Diante disso, os operadores devem adotar uma postura proativa e preventiva, incorporando boas práticas que reduzam riscos regulatórios e fortaleçam sua reputação junto ao público e aos órgãos fiscalizadores:

* Mapeie todos os canais de marketing utilizados atualmente, com atenção especial a campanhas com influenciadores, mídia programática e patrocínios esportivos.

* Reforce as diretrizes internas de compliance publicitário, mesmo sem obrigação formal, adotando políticas similares às de setores regulados como bebidas alcoólicas e produtos financeiros.

* Implemente sistemas robustos de verificação de idade e consentimento, especialmente para push notifications, e-mails e campanhas digitais segmentadas.

* Reveja contratos com afiliados e influenciadores, incluindo cláusulas de adequação imediata caso novas restrições sejam implementadas.

* Invista em canais próprios e em first-party data, reduzindo a dependência de mídia de massa e construindo uma base de relacionamento mais qualificada.

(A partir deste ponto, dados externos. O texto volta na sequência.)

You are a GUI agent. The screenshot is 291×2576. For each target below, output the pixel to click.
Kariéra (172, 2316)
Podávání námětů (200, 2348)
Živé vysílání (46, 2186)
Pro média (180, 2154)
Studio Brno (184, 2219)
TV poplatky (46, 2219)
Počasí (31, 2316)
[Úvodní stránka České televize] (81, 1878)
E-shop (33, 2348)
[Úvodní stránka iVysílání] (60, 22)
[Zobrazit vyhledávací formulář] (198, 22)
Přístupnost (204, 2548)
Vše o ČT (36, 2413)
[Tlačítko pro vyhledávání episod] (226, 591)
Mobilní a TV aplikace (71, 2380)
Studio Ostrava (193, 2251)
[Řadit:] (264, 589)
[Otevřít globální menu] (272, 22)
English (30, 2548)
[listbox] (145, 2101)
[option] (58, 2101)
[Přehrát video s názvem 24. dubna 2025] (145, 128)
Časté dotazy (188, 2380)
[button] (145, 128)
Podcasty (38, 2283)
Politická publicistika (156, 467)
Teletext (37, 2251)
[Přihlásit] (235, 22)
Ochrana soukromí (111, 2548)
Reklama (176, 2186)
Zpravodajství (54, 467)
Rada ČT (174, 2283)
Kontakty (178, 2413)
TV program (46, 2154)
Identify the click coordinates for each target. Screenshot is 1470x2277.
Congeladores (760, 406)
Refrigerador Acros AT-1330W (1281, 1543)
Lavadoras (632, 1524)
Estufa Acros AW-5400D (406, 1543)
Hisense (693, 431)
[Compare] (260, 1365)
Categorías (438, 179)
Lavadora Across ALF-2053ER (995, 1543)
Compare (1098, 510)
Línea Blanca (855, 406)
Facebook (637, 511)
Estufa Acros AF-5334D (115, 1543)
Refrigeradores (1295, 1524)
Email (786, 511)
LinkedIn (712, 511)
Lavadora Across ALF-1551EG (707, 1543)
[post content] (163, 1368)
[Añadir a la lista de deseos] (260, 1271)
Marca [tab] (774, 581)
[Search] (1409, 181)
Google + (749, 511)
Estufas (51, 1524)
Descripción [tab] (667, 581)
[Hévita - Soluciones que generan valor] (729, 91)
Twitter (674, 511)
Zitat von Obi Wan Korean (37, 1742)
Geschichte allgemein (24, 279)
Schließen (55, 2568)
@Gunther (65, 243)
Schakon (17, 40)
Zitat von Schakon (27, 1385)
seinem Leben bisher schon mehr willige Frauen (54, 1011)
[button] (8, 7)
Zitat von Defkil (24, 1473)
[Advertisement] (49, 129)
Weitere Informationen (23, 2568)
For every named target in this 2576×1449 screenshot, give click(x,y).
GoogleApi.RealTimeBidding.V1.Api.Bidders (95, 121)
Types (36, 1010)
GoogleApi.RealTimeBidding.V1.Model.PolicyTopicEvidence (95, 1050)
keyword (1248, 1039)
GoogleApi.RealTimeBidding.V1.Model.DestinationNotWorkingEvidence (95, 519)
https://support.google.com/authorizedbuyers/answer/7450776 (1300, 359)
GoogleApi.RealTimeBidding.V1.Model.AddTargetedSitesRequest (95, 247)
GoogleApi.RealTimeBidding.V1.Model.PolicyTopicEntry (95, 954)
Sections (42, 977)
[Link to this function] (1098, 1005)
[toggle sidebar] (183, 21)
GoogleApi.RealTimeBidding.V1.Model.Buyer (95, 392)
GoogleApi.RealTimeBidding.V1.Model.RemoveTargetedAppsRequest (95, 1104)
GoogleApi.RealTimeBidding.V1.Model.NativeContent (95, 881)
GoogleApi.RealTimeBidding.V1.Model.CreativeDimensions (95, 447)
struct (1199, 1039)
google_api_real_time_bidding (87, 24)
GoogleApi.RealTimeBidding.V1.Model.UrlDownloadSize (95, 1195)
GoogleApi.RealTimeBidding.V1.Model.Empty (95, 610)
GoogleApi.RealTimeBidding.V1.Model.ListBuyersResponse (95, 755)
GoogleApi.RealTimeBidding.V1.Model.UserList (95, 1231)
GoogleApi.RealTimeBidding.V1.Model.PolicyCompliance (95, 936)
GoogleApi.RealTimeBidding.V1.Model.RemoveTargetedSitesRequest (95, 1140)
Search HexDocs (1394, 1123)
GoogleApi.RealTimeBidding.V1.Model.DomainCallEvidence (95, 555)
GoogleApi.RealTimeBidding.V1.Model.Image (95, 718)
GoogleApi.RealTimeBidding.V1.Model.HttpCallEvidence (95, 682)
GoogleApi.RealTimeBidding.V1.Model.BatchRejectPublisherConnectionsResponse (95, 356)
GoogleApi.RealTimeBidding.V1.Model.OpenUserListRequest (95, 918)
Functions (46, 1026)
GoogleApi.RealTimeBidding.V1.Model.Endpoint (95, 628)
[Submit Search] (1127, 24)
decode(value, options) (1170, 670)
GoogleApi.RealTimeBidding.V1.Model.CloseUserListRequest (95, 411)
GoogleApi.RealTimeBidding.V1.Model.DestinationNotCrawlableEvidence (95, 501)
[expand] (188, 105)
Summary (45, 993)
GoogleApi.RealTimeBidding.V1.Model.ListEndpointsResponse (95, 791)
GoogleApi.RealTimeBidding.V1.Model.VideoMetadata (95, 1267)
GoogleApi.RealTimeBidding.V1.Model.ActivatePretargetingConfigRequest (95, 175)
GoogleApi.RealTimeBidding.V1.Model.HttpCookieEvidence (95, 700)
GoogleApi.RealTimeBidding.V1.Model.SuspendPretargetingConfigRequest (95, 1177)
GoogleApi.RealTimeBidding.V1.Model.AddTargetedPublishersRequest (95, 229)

* Acompanhe ativamente o processo legislativo e regulatório, com apoio jurídico e institucional, para se antecipar a mudanças e adaptar-se rapidamente.

Mesmo que o projeto não avance na forma como está, o movimento regulatório mais restritivo ao marketing de apostas já está em curso, e operar com responsabilidade e transparência não é apenas prudente — é estratégico.

Conclusão: Um alerta para o futuro do marketing no iGaming

O PL 2.985/2023 representa uma proposta ambiciosa e restritiva para o marketing de apostas no Brasil — e, embora seus objetivos estejam alinhados à proteção do consumidor e à promoção do jogo responsável, seus impactos operacionais e comerciais são significativos.

Ainda que o projeto esteja em tramitação e possa ser modificado, flexibilizado ou até mesmo não prosperar, ele já serve como alerta para os operadores: a tendência é de um ambiente publicitário mais controlado, com foco em transparência, segmentação e responsabilidade social.

Por isso, mesmo sem a aprovação imediata do PL, as casas de apostas devem começar a repensar suas estratégias:

* Reduzir a dependência de mídia de massa e influenciadores;

* Priorizar canais próprios, CRM e first-party data;

* Implementar políticas de publicidade responsável, mesmo antes da obrigação legal.

Em um mercado regulado cada vez mais maduro, quem estiver à frente das exigências — e não apenas reagindo a elas — terá vantagem competitiva e reputacional.